In South Carolina and much of the United States, homes are typically constructed using lightwood stick-framing methods that use small, light pieces. We looked at these techniques but found they required experienced labor and created potential safety hazards with nail guns and construction high on ladders. –Lauren Kenner, an architecture graduate student who was part of the group’s early design team.
So the team came up with a unique solution. It created a construction system called SimPly, which uses a computer numerical control, or CNC, wood router to cut pieces. The SimPly construction method employs traditional mortise and tenon joinery—with the tenon tongue fitting into the mortise cavity. It’s a widely used application to join pieces of wood, particularly at 90° angles.
As a result, the structure of the house can be assembled without the use of power tools or cranes—something the team believes is an environmental benefit. Hazards are also minimized.
It looks like a 3-D puzzle when the pieces are laid out. –Lauren Kenner.
The 1,000-ft2, three-bedroom house reflects the team’s Clemson, South Carolina, heritage—indigo is a famous dye from the state, and pine is a plentiful material used in the state for generations.

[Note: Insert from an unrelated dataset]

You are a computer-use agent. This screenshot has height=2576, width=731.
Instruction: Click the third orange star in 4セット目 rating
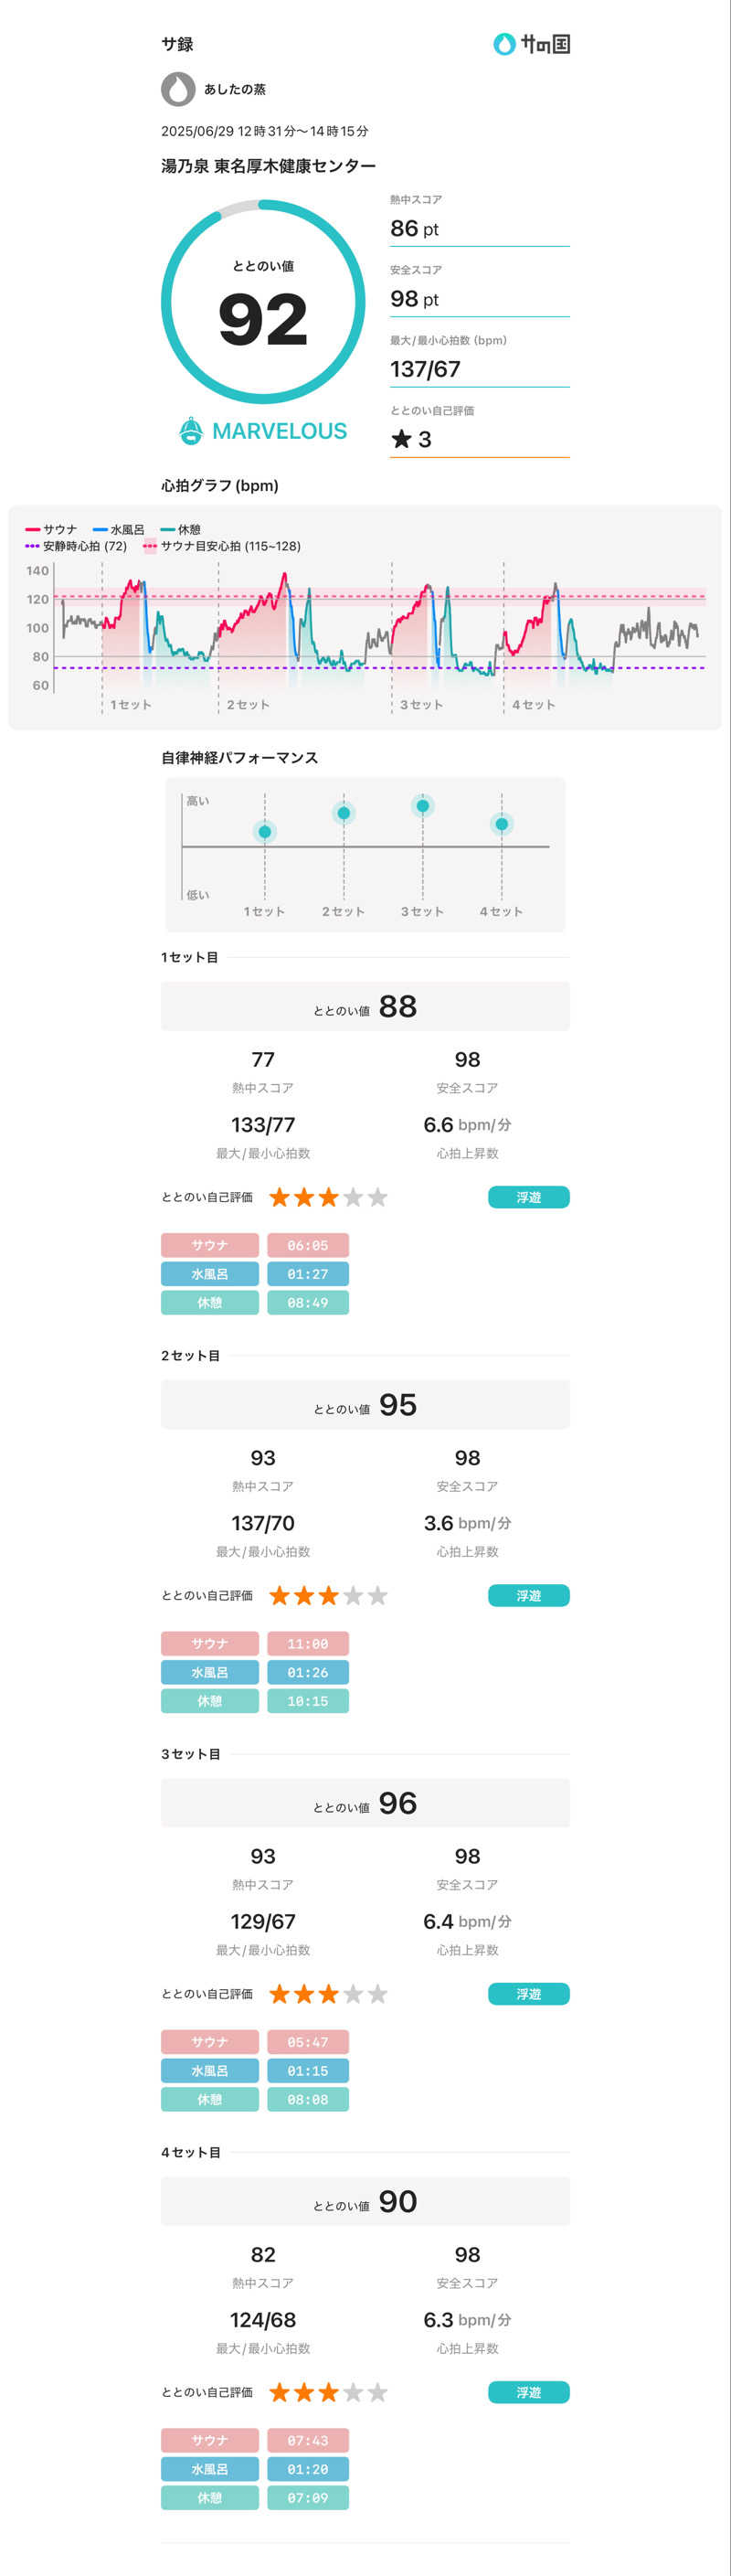329,2391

The team will construct Indigo Pine “East” in early spring. Yet, because of the SimPly system, computer plans for the house—rather than building materials—can be shipped anywhere. Parts can then be manufactured at any site using local materials.
That’s how the Clemson team will assemble its house—Indigo Pine “West”—at the Solar Decathlon 2015 competition site in Irvine, California. Working with a partner company in California, the decathletes will email their files and then pick up the pieces in the Golden State—no shipping required. Although they won’t have to truck wood across the country, South Carolina’s yellow pine will be there in spirit.
Other parts, such as windows and fixtures, will be the kind you can get from a store like Home Depot. –Lauren Kenner.
To secure the structure of the house, the team will use stainless steel zip ties. Teammates at Clemson’s Charleston campus will design and craft custom cabinets to define space within the open interior of Indigo Pine and reflect traditional South Carolina vernacular style.
The concept for SimPly sustainable housing won’t end when Solar Decathlon 2015 is over. Kenner says one of the team’s ideas is to develop kits so that people all over the world can buy ready-to-assemble housing from stores in their own country.
Thinking about attending Solar Decathlon? This year’s competition is scheduled to take place at the Orange County Great Park in Irvine, California from October 8 through October 18.
The Solar Decathlon competition houses will be open to visitors — free of charge — from 11 a.m. to 7 p.m. daily on eight days over two weekends:
- Thursday, October 8–Sunday, October 11, 2015.
- Thursday, October 15–Sunday, October 18, 2015.